Instruction:
Copy every line of the material below, requests included, and offset each coordinate in the answers by adding 33 to both of its numbers.

:: Extracted entries

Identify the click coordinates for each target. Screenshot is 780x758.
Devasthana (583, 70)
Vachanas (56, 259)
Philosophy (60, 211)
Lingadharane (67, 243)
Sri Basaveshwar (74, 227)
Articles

::::

Final result:
Identify the click coordinates for each target. Screenshot is 780x758.
Devasthana (616, 103)
Vachanas (89, 292)
Philosophy (93, 244)
Lingadharane (100, 276)
Sri Basaveshwar (107, 260)
Articles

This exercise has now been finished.